(Recorded data)
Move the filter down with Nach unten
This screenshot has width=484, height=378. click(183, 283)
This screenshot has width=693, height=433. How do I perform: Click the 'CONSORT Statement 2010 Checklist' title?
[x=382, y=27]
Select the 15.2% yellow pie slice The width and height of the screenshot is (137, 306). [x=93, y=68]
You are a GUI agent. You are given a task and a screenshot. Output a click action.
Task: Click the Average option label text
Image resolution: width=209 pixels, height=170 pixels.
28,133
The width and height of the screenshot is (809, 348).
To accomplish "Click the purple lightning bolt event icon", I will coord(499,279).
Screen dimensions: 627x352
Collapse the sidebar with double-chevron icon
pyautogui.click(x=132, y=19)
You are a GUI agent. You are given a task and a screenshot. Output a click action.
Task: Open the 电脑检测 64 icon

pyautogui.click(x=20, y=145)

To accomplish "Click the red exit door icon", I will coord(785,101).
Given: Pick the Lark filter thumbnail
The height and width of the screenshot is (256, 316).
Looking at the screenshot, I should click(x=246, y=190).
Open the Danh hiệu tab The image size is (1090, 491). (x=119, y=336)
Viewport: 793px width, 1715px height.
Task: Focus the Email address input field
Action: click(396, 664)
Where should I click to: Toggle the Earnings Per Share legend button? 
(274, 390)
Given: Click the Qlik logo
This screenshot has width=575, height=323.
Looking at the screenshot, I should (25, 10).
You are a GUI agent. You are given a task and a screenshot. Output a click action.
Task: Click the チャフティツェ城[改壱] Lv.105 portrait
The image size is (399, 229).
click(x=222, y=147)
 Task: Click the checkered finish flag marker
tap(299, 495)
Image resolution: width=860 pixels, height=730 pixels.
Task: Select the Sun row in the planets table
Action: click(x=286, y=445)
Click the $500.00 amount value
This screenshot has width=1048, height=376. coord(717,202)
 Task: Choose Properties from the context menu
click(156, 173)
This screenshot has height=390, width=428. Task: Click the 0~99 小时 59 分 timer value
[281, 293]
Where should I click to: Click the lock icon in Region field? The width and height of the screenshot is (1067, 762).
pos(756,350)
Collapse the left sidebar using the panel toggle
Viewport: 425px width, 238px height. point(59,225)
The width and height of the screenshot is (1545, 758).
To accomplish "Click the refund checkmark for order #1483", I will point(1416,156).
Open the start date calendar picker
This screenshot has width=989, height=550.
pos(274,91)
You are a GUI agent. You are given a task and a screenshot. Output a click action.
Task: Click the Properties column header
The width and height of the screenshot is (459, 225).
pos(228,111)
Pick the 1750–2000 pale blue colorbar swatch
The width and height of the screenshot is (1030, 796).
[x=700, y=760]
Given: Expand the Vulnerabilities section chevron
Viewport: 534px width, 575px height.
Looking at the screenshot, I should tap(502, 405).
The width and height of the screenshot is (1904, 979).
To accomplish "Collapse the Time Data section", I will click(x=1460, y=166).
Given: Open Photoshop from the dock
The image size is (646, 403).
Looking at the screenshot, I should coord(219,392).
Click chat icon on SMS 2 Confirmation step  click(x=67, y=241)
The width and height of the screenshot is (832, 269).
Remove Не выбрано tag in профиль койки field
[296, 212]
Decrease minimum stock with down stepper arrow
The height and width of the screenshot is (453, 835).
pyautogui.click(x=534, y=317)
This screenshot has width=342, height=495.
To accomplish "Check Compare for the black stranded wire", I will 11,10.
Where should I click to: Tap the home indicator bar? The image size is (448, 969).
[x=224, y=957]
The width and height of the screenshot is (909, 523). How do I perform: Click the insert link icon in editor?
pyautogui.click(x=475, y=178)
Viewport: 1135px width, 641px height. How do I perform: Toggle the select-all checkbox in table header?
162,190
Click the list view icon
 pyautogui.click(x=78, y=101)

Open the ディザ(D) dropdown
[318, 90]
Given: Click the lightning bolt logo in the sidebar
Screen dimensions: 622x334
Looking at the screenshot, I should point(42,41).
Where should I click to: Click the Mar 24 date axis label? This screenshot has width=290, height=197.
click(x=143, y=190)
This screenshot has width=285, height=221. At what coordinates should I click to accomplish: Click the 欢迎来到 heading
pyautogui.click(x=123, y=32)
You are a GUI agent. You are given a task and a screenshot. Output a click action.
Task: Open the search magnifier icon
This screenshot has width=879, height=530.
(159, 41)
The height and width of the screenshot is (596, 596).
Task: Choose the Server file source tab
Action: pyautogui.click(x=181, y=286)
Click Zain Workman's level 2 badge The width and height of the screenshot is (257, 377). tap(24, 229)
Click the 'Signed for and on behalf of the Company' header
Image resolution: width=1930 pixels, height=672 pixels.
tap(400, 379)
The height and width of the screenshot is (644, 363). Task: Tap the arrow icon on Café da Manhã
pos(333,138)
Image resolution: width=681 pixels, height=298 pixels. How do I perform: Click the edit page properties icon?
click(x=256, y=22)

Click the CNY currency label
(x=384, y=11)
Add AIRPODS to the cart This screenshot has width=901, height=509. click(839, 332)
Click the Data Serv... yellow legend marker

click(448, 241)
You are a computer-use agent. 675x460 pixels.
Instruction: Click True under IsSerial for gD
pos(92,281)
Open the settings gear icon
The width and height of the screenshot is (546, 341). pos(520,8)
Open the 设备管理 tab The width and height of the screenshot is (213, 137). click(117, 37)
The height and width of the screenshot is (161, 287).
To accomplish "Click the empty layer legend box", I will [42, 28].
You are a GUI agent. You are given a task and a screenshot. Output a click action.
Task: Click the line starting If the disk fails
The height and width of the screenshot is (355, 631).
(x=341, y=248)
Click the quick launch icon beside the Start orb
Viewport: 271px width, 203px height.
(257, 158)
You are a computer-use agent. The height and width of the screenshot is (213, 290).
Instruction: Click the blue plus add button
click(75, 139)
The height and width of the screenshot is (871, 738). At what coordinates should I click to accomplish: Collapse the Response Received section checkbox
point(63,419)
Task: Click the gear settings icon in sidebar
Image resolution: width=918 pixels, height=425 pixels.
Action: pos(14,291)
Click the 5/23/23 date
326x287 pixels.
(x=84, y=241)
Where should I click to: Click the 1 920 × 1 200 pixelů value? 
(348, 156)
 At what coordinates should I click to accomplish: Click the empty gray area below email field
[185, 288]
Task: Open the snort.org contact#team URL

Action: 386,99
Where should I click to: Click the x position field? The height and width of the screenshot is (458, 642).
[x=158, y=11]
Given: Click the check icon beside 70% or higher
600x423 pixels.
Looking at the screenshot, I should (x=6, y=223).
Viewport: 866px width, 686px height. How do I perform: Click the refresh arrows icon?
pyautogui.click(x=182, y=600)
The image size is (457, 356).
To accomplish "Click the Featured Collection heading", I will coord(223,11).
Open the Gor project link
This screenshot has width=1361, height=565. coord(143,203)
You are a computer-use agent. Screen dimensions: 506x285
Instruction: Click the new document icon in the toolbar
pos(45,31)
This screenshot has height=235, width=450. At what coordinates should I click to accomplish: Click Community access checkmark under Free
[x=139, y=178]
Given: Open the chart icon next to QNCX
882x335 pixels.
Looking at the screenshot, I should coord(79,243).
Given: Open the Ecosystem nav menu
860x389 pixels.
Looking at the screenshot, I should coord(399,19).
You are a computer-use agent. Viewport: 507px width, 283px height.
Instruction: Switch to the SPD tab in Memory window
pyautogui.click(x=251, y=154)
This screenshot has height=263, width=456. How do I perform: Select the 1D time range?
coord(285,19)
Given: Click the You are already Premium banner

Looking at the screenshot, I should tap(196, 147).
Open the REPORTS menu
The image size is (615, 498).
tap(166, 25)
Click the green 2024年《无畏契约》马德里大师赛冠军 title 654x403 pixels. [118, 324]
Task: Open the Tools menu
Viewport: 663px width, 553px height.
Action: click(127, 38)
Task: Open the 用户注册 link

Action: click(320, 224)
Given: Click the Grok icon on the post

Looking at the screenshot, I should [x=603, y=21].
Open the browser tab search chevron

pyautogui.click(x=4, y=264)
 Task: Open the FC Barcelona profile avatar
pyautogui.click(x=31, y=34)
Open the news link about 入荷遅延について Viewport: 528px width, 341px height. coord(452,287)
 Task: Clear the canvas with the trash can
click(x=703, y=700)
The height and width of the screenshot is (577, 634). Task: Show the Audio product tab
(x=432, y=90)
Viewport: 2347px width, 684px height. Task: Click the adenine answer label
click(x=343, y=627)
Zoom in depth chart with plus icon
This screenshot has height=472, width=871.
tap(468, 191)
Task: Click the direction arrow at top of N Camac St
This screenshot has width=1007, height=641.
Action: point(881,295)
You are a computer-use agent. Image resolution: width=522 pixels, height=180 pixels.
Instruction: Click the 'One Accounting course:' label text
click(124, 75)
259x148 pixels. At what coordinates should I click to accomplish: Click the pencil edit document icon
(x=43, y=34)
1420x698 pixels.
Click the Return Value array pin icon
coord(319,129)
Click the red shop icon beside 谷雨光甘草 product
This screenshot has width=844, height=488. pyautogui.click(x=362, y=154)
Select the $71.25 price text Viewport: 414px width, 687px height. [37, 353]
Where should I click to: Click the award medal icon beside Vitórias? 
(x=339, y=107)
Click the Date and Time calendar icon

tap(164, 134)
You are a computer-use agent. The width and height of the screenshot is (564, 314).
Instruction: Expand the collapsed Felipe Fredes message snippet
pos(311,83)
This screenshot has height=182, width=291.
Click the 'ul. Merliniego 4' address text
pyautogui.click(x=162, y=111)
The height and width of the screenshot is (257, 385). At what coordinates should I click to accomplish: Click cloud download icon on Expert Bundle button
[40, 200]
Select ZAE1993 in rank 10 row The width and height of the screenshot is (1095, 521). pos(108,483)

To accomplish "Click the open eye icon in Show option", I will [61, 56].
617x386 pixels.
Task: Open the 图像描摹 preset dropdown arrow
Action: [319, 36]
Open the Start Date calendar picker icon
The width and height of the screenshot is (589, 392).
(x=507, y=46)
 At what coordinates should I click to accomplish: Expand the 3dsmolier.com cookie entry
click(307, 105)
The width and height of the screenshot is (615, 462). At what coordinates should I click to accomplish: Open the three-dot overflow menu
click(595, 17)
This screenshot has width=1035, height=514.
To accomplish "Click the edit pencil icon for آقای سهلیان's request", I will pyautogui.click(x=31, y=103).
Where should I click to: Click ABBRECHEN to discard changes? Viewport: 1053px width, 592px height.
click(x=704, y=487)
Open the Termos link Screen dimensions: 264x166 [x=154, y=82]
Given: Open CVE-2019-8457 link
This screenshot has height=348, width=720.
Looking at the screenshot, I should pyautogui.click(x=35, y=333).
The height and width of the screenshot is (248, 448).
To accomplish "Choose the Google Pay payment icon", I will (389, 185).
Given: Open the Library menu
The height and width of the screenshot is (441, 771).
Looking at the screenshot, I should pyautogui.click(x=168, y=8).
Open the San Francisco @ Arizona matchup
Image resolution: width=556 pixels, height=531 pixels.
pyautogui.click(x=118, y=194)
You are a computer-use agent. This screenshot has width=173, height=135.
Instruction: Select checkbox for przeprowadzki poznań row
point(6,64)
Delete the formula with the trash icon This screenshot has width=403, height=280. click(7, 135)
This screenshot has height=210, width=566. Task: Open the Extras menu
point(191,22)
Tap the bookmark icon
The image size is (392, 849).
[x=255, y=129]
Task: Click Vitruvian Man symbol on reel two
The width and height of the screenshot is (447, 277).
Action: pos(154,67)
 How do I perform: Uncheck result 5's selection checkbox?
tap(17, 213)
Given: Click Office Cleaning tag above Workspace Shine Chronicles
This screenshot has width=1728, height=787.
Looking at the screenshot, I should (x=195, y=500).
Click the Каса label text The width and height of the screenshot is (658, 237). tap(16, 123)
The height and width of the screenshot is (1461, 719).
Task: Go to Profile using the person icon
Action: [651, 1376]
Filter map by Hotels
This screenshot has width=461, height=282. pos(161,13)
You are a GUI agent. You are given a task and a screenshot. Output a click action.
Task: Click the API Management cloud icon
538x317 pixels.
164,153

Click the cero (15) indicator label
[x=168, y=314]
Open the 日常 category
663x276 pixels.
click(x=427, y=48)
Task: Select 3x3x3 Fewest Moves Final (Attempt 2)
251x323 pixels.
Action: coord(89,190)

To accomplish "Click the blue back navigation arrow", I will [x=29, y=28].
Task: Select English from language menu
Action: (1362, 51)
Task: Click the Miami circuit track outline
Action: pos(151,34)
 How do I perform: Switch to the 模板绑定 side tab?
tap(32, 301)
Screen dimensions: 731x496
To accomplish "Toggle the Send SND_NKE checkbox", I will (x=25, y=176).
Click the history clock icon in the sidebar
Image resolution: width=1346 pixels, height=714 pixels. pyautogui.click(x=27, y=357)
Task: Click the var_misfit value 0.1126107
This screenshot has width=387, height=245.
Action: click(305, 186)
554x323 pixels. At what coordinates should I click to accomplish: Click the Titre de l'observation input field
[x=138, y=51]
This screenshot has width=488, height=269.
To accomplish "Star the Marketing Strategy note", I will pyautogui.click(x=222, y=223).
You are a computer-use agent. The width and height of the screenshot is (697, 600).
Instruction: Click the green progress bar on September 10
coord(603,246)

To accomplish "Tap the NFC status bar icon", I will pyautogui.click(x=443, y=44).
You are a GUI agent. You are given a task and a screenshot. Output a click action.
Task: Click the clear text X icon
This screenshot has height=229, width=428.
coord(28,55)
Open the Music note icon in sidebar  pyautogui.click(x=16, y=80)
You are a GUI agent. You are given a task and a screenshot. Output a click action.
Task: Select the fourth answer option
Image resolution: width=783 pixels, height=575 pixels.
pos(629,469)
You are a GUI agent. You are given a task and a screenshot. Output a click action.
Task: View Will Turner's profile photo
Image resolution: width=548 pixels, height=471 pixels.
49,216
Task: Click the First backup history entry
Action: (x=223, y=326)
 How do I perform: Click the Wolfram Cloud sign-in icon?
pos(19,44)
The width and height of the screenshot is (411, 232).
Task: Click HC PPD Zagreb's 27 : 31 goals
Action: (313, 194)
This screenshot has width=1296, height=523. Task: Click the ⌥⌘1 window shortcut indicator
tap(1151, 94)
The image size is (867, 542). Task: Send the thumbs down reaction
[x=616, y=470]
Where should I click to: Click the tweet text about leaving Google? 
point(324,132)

* WHAT NEEDS TO BE DONE
Please find each line in the records above that holds the word "computer", and copy it.

* REPLY TO THE TASK
You are a computer-use agent. 675x460 pixels.
You are a computer-use agent. The height and width of the screenshot is (213, 290).
You are a computer-use agent. Screen dimensions: 506x285
You are a computer-use agent. Viewport: 507px width, 283px height.
You are a computer-use agent. Image resolution: width=522 pixels, height=180 pixels.
You are a computer-use agent. The width and height of the screenshot is (564, 314).
You are a computer-use agent. This screenshot has width=173, height=135.
You are a computer-use agent. The width and height of the screenshot is (697, 600).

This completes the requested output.